» Provided passage
AISLE SAY New York

RX

by Kate Fodor
Directed by Ethan McSweeney
A Production of Primary Stages
at 59E59

Reviewed by David Spencer

The editor of a glossy pig farming industry magazine, Meena (Marin Hinkle) is not happy in her work. She enters a drug trial conducted by a major pharmaceutical company, testing an anti-depressant drug meant to enable workplace satisfaction. She doesn't fit within the easy categorization of the questionnaire (among other complexities, she was once a published prose poet) Her assigned physician Phil (Stephen Kunken) is a very strait-laced type, however—but rather than try to contain, control or otherwise manage her idiosyncrasy, he finds himself accommodating it more and more. Which brings him closer and closer to violating the ethical protocols of the trial. And such is the premise of RX by Kate Fodor, presented by Primary Stages at 59E59.

                        Under the brisk direction of Ethan McSweeney, the play manages to maintain a delicate balance between cynical social satire—the target of course being how Big Drugs seek to create dependent customers, whether they truly need help or not—and sappy romantic comedy; and the balance is achieved delightfully too, rather like a cross-breeding of Paddy Chayefsky and Nora Ephron. It’s never quite predictable and in the end, quite satisfying. Dare I say it: a prescription for mildly thought-provoking fun. Rounding out the expertly comic cast are Michael Bakkensen, Marylouise Burke, Paul Niebanck and Elizabeth Rich.

» Source material

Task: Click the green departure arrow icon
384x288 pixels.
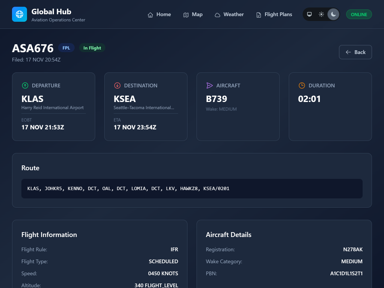Action: 25,86
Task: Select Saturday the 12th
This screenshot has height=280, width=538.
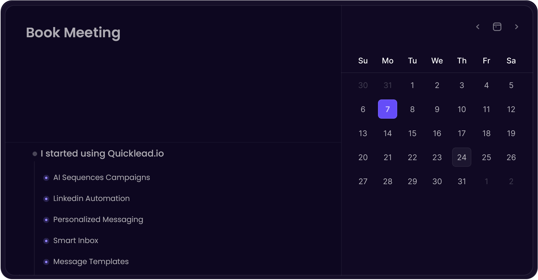Action: tap(511, 109)
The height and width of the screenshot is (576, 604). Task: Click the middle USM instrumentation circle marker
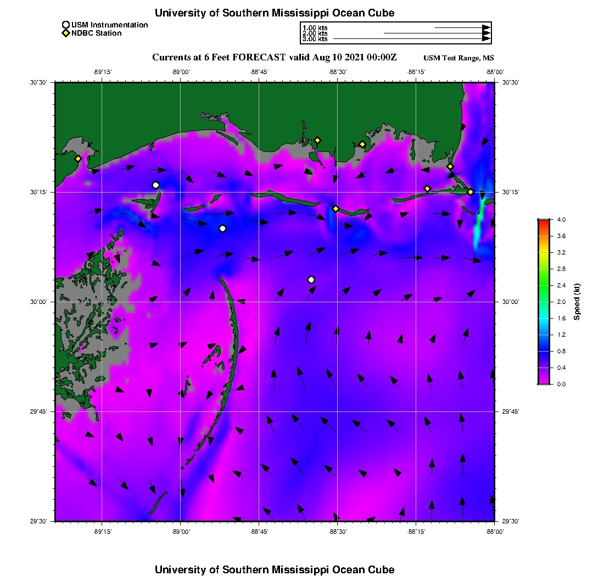(222, 228)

» What to do
According to the review of RX, what kind of magazine does Meena edit?

» Answer section
A glossy pig farming industry magazine.